If your DPA says a sub-processor stores nothing, build the purge path that proves it anyway, before the vendor changes their mind.
A 30-minute audit you can run today
- Grep your codebase for "ZDR", "zero retention", or any comment ending with "nothing to do". Each one is a future incident.
- Open your DPA template. List every sub-processor whose retention behaviour you assert in writing. For each, find the production code path that would delete from that processor on request. If it does not exist, that is the next ticket.
- Check that every feature flag controlling a sub-processor route is tenant-scoped, not percentage-scoped. If you cannot answer "which customers' data hit this provider this week" in under five minutes, you have a flag-shape problem.
- Confirm the workspace-admin credentials for each AI vendor can be used by an unattended job, not just a laptop. Move them into your secret store.
- Write down, in one paragraph, who emails customers first when a sub-processor changes policy mid-sprint. Pin it in the incident channel.
None of this requires a sprint. It requires an afternoon and the willingness to discover that one of your annotations is now a lie.
When we built the contract-review agent for a Dutch legaltech client, the thing we ran into was exactly this: a purge job that quietly assumed a sub-processor would never store anything, and a feature flag at the wrong altitude. We ended up moving third-party id capture into the SDK boundary itself, so adding a fourth or fifth model family later is a config change rather than another emergency. The same pattern shows up across every AI agents project we ship: the deletion path is part of the architecture, not a footnote in the DPA.
One concrete thing to do this afternoon: open your agent's SDK wrapper and confirm you are persisting the provider's response id on every message. If you are not, that is a 20-line patch, and it is the difference between Wednesday morning being an inconvenience and being a customer call.
Key takeaway
If your DPA says a sub-processor stores nothing, build the purge path that proves it, before the vendor changes their mind for you.
FAQ
Does the new 30-day retention apply to every Anthropic model?
No. The announcement was scoped to specific newer model families used for agentic tooling. Older models pinned in production were not in scope, which is why rollback was a viable first move.

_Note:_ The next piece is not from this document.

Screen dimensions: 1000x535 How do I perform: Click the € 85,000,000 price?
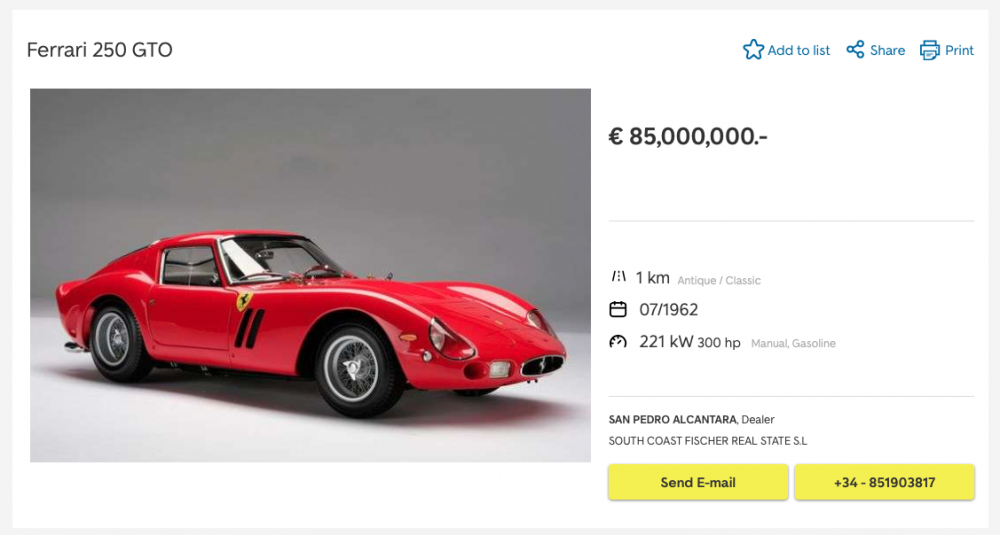point(688,137)
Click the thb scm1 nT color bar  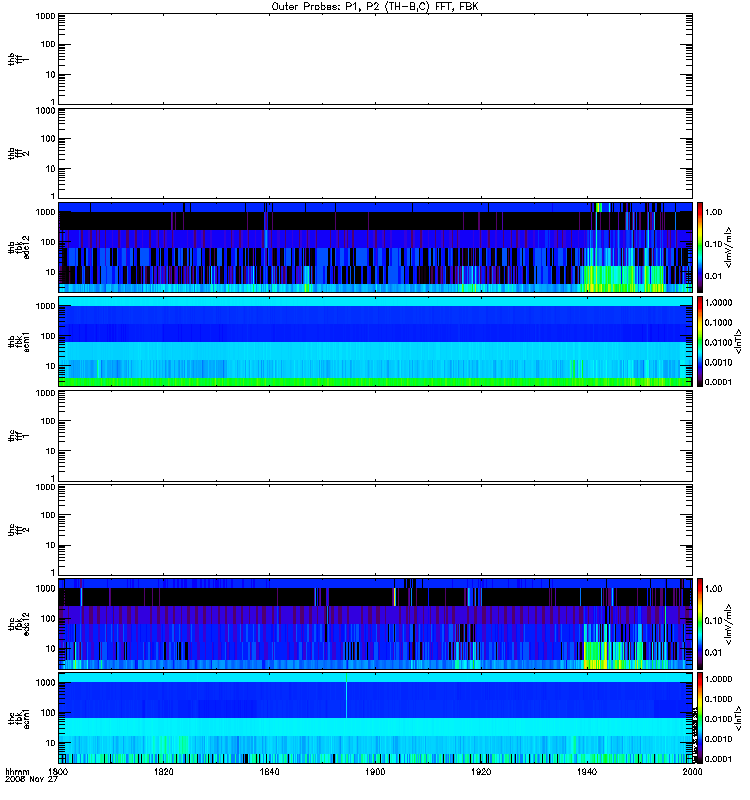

What is the practical difference between ZDR and a 30-day retention window?
ZDR means the vendor never persists prompt or response content beyond the call lifetime. A 30-day window means transcripts are stored, encrypted, and deletable on request, then auto-purged after 30 days.
Should I delete every third-party AI record by default?

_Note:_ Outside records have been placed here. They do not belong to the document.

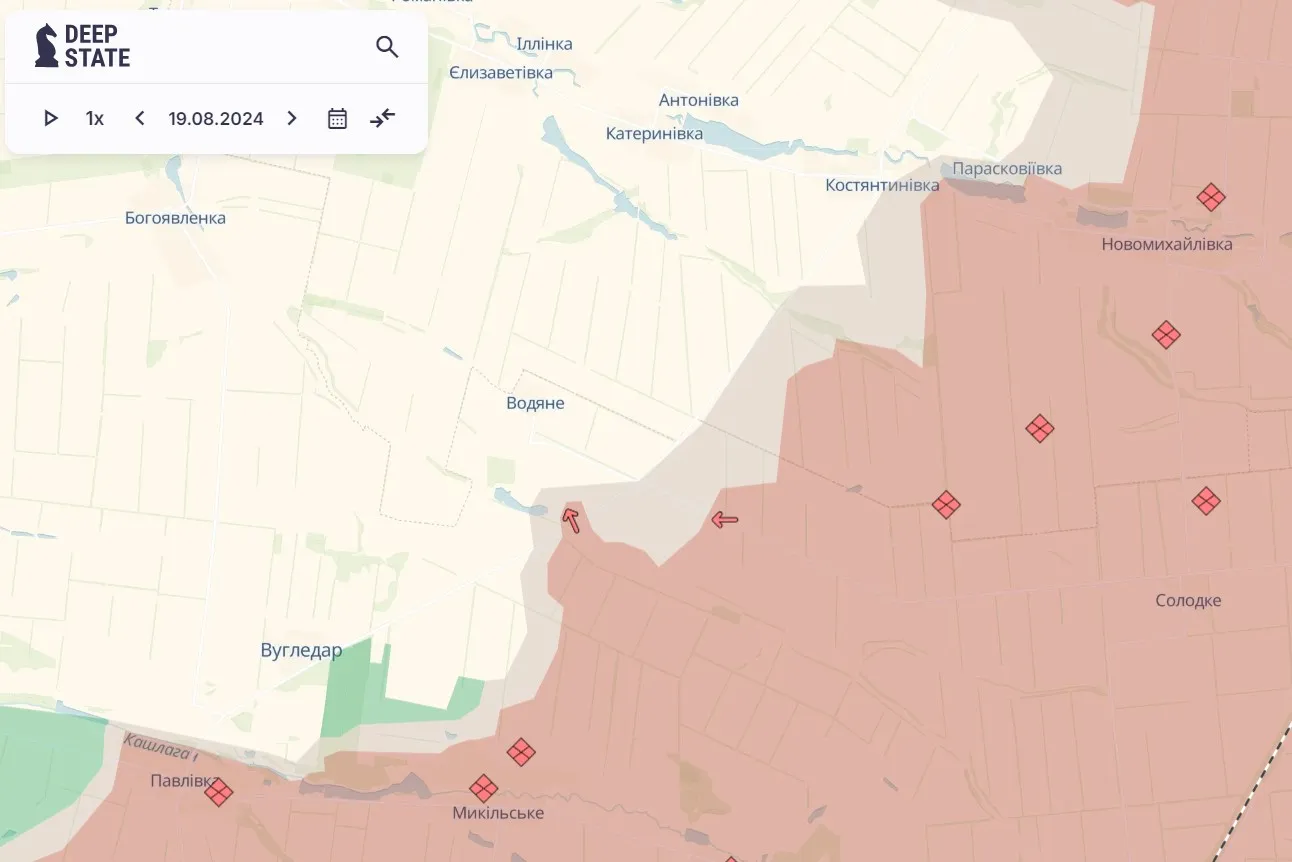This screenshot has width=1292, height=862.
Task: Advance to the next date with the right chevron
Action: [291, 118]
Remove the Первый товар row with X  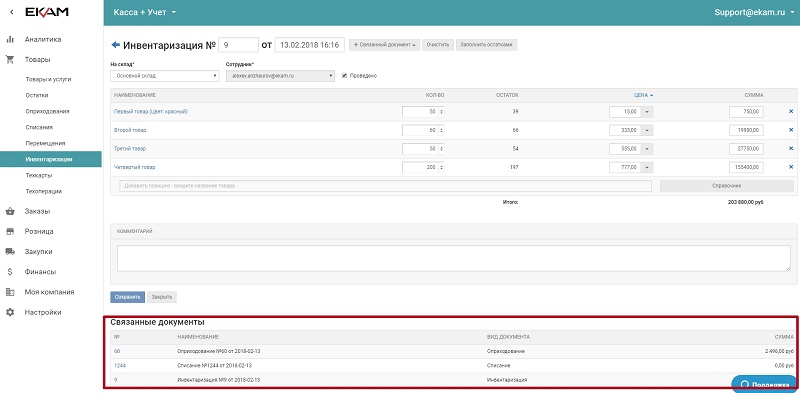coord(791,111)
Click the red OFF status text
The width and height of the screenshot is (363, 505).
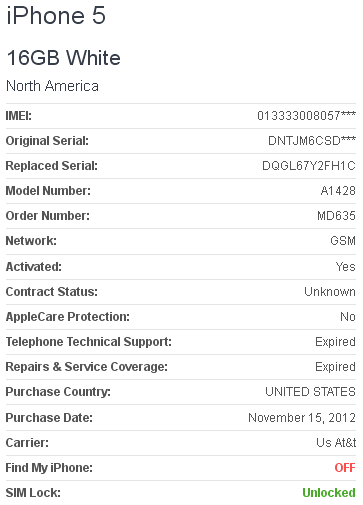pyautogui.click(x=345, y=468)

Only where your DPA or local law requires it. Build the deletion path so the choice is yours, then enforce it on closed matters or on customer request rather than running a blanket sweep.
Is percentage-based feature flagging always wrong for AI features?

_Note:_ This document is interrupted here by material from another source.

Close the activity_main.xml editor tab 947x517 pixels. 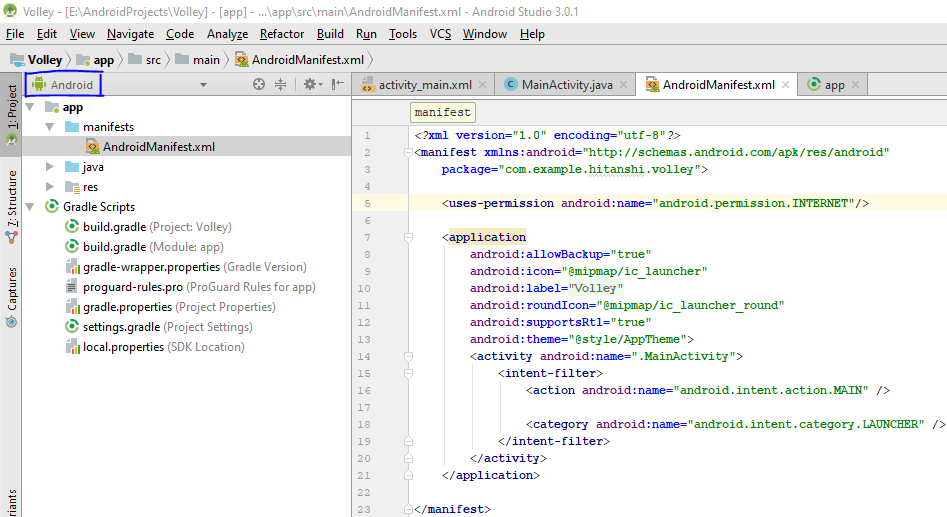coord(484,85)
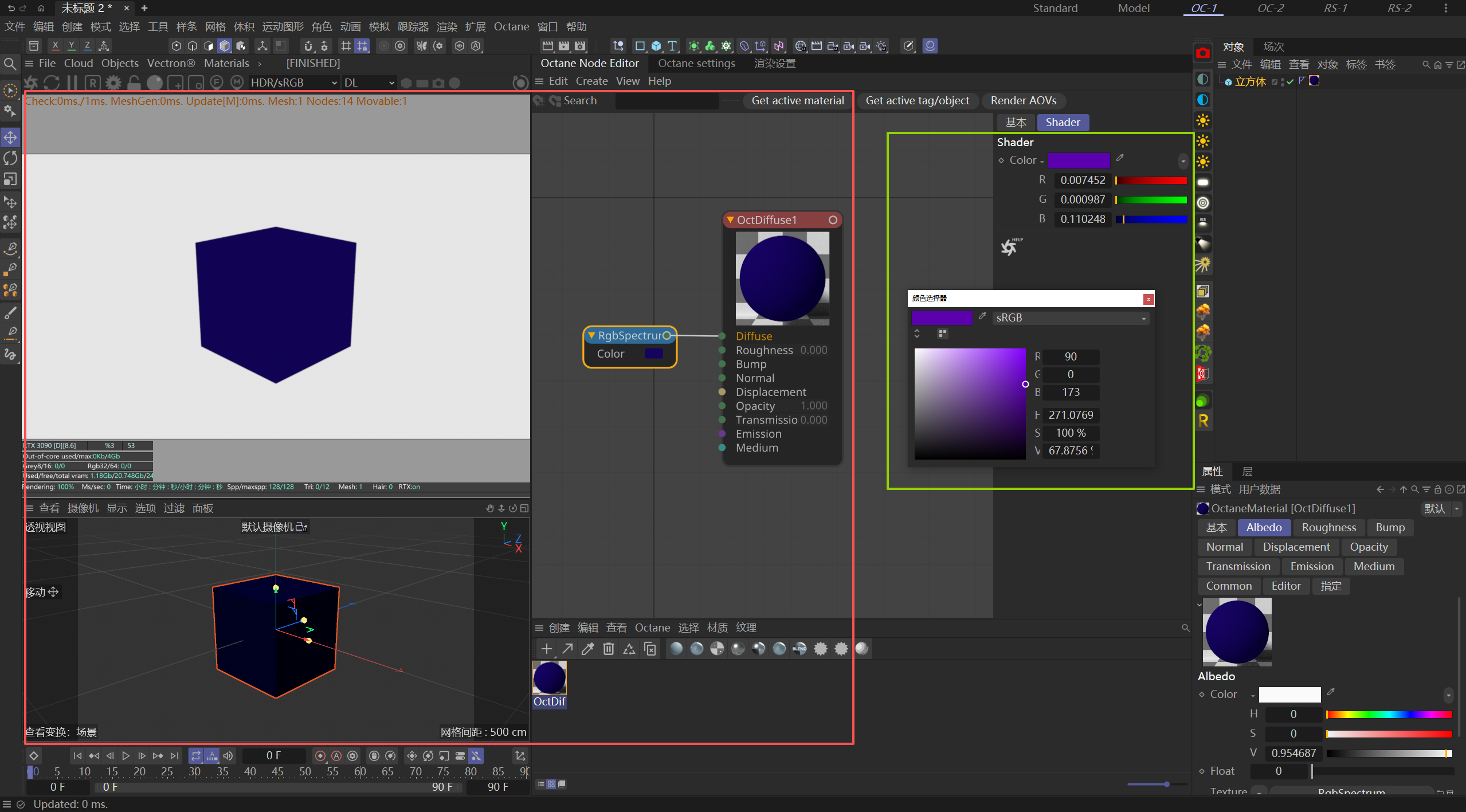The width and height of the screenshot is (1466, 812).
Task: Click the color picker eyedropper beside sRGB
Action: tap(982, 316)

Not always, but it is wrong any time the traffic is governed by per-customer contracts. Tenant-scoped flags are the right altitude for routing decisions that touch a sub-processor.
What should the first hour of a sub-processor policy change look like?
Disable the affected route, identify which customers had traffic on it, and draft a plain-language email before any code change. The rewrite can wait an hour. The customer's first read of the news cannot.